Copy every one of the following rows word for word, keeping each line as it appears.

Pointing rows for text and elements
- - -

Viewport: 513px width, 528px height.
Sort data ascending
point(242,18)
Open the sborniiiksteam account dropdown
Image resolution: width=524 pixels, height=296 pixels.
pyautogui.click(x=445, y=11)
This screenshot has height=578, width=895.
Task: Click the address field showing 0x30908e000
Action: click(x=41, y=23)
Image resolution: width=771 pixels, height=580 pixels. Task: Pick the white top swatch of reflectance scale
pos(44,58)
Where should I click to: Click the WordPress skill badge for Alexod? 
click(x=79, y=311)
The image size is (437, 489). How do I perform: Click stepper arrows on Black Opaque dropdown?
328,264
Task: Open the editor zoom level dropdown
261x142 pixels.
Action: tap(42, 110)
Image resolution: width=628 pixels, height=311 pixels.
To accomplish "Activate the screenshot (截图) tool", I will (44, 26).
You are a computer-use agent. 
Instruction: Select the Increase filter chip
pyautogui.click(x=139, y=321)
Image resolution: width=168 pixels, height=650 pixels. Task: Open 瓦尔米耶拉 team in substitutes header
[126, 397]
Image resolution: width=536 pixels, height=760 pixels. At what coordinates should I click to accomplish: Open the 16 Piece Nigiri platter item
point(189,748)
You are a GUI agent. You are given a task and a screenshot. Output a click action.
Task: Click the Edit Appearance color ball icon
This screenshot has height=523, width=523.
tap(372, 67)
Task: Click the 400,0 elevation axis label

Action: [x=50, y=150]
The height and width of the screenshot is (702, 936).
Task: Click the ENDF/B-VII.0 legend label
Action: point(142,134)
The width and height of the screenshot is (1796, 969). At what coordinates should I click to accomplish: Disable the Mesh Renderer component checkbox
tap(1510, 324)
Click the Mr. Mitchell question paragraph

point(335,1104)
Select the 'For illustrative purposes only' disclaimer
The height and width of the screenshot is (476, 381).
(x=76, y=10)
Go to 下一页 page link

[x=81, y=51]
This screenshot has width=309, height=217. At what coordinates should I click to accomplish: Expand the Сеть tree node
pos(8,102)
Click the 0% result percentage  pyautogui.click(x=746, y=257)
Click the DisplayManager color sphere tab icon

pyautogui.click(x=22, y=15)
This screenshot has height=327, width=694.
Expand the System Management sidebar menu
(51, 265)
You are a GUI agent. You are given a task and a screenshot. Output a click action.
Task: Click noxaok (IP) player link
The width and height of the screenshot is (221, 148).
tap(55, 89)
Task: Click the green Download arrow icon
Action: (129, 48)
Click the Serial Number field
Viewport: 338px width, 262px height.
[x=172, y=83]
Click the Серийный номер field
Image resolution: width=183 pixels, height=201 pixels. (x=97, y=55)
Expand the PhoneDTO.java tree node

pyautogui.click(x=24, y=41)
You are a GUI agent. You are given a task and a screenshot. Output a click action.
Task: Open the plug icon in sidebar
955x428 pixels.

- - -

Expected answer.
Viewport: 513px width, 528px height.
Sort data ascending
point(242,18)
Open the sborniiiksteam account dropdown
Image resolution: width=524 pixels, height=296 pixels.
pyautogui.click(x=445, y=11)
This screenshot has height=578, width=895.
Task: Click the address field showing 0x30908e000
Action: click(x=41, y=23)
Image resolution: width=771 pixels, height=580 pixels. Task: Pick the white top swatch of reflectance scale
pos(44,58)
Where should I click to: Click the WordPress skill badge for Alexod? 
click(x=79, y=311)
The image size is (437, 489). How do I perform: Click stepper arrows on Black Opaque dropdown?
328,264
Task: Open the editor zoom level dropdown
261x142 pixels.
Action: tap(42, 110)
Image resolution: width=628 pixels, height=311 pixels.
To accomplish "Activate the screenshot (截图) tool", I will (44, 26).
You are a computer-use agent. 
Instruction: Select the Increase filter chip
pyautogui.click(x=139, y=321)
Image resolution: width=168 pixels, height=650 pixels. Task: Open 瓦尔米耶拉 team in substitutes header
[126, 397]
Image resolution: width=536 pixels, height=760 pixels. At what coordinates should I click to accomplish: Open the 16 Piece Nigiri platter item
point(189,748)
You are a GUI agent. You are given a task and a screenshot. Output a click action.
Task: Click the Edit Appearance color ball icon
This screenshot has height=523, width=523.
tap(372, 67)
Task: Click the 400,0 elevation axis label

Action: [x=50, y=150]
The height and width of the screenshot is (702, 936).
Task: Click the ENDF/B-VII.0 legend label
Action: point(142,134)
The width and height of the screenshot is (1796, 969). At what coordinates should I click to accomplish: Disable the Mesh Renderer component checkbox
tap(1510, 324)
Click the Mr. Mitchell question paragraph

point(335,1104)
Select the 'For illustrative purposes only' disclaimer
The height and width of the screenshot is (476, 381).
(x=76, y=10)
Go to 下一页 page link

[x=81, y=51]
This screenshot has width=309, height=217. At what coordinates should I click to accomplish: Expand the Сеть tree node
pos(8,102)
Click the 0% result percentage  pyautogui.click(x=746, y=257)
Click the DisplayManager color sphere tab icon

pyautogui.click(x=22, y=15)
This screenshot has height=327, width=694.
Expand the System Management sidebar menu
(51, 265)
You are a GUI agent. You are given a task and a screenshot. Output a click action.
Task: Click noxaok (IP) player link
The width and height of the screenshot is (221, 148).
tap(55, 89)
Task: Click the green Download arrow icon
Action: (129, 48)
Click the Serial Number field
Viewport: 338px width, 262px height.
[x=172, y=83]
Click the Серийный номер field
Image resolution: width=183 pixels, height=201 pixels. (x=97, y=55)
Expand the PhoneDTO.java tree node

pyautogui.click(x=24, y=41)
You are a GUI agent. You are given a task and a screenshot. Output a click action.
Task: Open the plug icon in sidebar
955x428 pixels.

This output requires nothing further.